Task instructions →
Rewrite the listing below as a numbered list, omitting any blank lines.

[Start of Supplied data]

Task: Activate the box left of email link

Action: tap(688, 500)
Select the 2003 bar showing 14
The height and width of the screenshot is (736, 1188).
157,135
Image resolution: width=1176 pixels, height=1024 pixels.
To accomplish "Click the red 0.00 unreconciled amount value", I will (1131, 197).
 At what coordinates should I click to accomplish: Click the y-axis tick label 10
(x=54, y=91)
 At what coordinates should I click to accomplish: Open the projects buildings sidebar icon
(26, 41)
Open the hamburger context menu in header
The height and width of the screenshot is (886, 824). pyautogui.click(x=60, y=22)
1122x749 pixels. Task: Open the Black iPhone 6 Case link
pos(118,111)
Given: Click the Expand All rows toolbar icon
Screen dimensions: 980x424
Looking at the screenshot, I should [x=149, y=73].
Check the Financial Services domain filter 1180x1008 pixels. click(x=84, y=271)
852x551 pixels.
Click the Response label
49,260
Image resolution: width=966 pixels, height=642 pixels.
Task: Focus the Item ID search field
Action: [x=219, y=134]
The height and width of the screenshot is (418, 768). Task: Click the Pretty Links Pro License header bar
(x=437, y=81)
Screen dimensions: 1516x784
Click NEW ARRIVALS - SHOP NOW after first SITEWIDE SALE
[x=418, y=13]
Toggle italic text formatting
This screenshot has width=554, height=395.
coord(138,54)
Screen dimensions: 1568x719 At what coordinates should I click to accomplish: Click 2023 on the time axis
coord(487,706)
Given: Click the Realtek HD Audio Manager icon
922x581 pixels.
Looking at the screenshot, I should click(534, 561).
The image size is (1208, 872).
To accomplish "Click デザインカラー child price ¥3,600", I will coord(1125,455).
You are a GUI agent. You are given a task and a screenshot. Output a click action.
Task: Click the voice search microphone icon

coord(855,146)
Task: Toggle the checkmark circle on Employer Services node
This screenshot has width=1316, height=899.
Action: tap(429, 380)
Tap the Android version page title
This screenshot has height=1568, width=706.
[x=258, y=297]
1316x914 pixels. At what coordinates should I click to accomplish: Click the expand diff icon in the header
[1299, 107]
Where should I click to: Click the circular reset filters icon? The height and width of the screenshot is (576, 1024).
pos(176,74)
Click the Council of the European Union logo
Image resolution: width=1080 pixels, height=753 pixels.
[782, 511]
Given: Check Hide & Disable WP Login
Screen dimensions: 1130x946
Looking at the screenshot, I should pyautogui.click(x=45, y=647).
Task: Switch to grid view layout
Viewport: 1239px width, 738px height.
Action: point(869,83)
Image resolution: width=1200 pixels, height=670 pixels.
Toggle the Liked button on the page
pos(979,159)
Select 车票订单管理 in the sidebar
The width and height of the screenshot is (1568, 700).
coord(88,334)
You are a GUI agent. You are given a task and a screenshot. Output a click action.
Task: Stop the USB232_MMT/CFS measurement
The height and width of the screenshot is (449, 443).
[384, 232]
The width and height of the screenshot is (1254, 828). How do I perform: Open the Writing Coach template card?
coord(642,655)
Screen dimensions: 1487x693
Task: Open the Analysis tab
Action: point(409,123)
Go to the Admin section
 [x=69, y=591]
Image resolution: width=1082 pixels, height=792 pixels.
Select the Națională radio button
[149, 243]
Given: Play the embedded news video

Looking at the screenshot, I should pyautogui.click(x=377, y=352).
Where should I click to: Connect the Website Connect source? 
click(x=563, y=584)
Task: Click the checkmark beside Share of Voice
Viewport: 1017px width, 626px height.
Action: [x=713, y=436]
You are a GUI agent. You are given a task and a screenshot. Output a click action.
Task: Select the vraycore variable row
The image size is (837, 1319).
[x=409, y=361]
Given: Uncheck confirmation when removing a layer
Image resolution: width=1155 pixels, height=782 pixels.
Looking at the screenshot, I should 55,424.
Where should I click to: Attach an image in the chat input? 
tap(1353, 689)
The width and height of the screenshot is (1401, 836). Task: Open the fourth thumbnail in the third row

[End of Supplied data]

Answer to the problem →
1. Task: Activate the box left of email link
2. Action: tap(688, 500)
3. Select the 2003 bar showing 14
4. The height and width of the screenshot is (736, 1188).
5. 157,135
6. Image resolution: width=1176 pixels, height=1024 pixels.
7. To accomplish "Click the red 0.00 unreconciled amount value", I will (1131, 197).
8.  At what coordinates should I click to accomplish: Click the y-axis tick label 10
9. (x=54, y=91)
10.  At what coordinates should I click to accomplish: Open the projects buildings sidebar icon
11. (26, 41)
12. Open the hamburger context menu in header
13. The height and width of the screenshot is (886, 824). pyautogui.click(x=60, y=22)
14. 1122x749 pixels. Task: Open the Black iPhone 6 Case link
15. pos(118,111)
16. Given: Click the Expand All rows toolbar icon
17. Screen dimensions: 980x424
18. Looking at the screenshot, I should [x=149, y=73].
19. Check the Financial Services domain filter 1180x1008 pixels. click(x=84, y=271)
20. 852x551 pixels.
21. Click the Response label
22. 49,260
23. Image resolution: width=966 pixels, height=642 pixels.
24. Task: Focus the Item ID search field
25. Action: [x=219, y=134]
26. The height and width of the screenshot is (418, 768). Task: Click the Pretty Links Pro License header bar
27. (x=437, y=81)
28. Screen dimensions: 1516x784
29. Click NEW ARRIVALS - SHOP NOW after first SITEWIDE SALE
30. [x=418, y=13]
31. Toggle italic text formatting
32. This screenshot has width=554, height=395.
33. coord(138,54)
34. Screen dimensions: 1568x719 At what coordinates should I click to accomplish: Click 2023 on the time axis
35. coord(487,706)
36. Given: Click the Realtek HD Audio Manager icon
37. 922x581 pixels.
38. Looking at the screenshot, I should click(534, 561).
39. The image size is (1208, 872).
40. To accomplish "Click デザインカラー child price ¥3,600", I will coord(1125,455).
41. You are a GUI agent. You are given a task and a screenshot. Output a click action.
42. Task: Click the voice search microphone icon
43. coord(855,146)
44. Task: Toggle the checkmark circle on Employer Services node
45. This screenshot has width=1316, height=899.
46. Action: tap(429, 380)
47. Tap the Android version page title
48. This screenshot has height=1568, width=706.
49. [x=258, y=297]
50. 1316x914 pixels. At what coordinates should I click to accomplish: Click the expand diff icon in the header
51. [1299, 107]
52. Where should I click to: Click the circular reset filters icon? The height and width of the screenshot is (576, 1024).
53. pos(176,74)
54. Click the Council of the European Union logo
55. Image resolution: width=1080 pixels, height=753 pixels.
56. [782, 511]
57. Given: Check Hide & Disable WP Login
58. Screen dimensions: 1130x946
59. Looking at the screenshot, I should pyautogui.click(x=45, y=647).
60. Task: Switch to grid view layout
61. Viewport: 1239px width, 738px height.
62. Action: point(869,83)
63. Image resolution: width=1200 pixels, height=670 pixels.
64. Toggle the Liked button on the page
65. pos(979,159)
66. Select 车票订单管理 in the sidebar
67. The width and height of the screenshot is (1568, 700).
68. coord(88,334)
69. You are a GUI agent. You are given a task and a screenshot. Output a click action.
70. Task: Stop the USB232_MMT/CFS measurement
71. The height and width of the screenshot is (449, 443).
72. [384, 232]
73. The width and height of the screenshot is (1254, 828). How do I perform: Open the Writing Coach template card?
74. coord(642,655)
75. Screen dimensions: 1487x693
76. Task: Open the Analysis tab
77. Action: point(409,123)
78. Go to the Admin section
79.  [x=69, y=591]
80. Image resolution: width=1082 pixels, height=792 pixels.
81. Select the Națională radio button
82. [149, 243]
83. Given: Play the embedded news video
84. Looking at the screenshot, I should pyautogui.click(x=377, y=352).
85. Where should I click to: Connect the Website Connect source? 
86. click(x=563, y=584)
87. Task: Click the checkmark beside Share of Voice
88. Viewport: 1017px width, 626px height.
89. Action: [x=713, y=436]
90. You are a GUI agent. You are given a task and a screenshot. Output a click action.
91. Task: Select the vraycore variable row
92. The image size is (837, 1319).
93. [x=409, y=361]
94. Given: Uncheck confirmation when removing a layer
95. Image resolution: width=1155 pixels, height=782 pixels.
96. Looking at the screenshot, I should 55,424.
97. Where should I click to: Attach an image in the chat input? 
98. tap(1353, 689)
99. The width and height of the screenshot is (1401, 836). Task: Open the fourth thumbnail in the third row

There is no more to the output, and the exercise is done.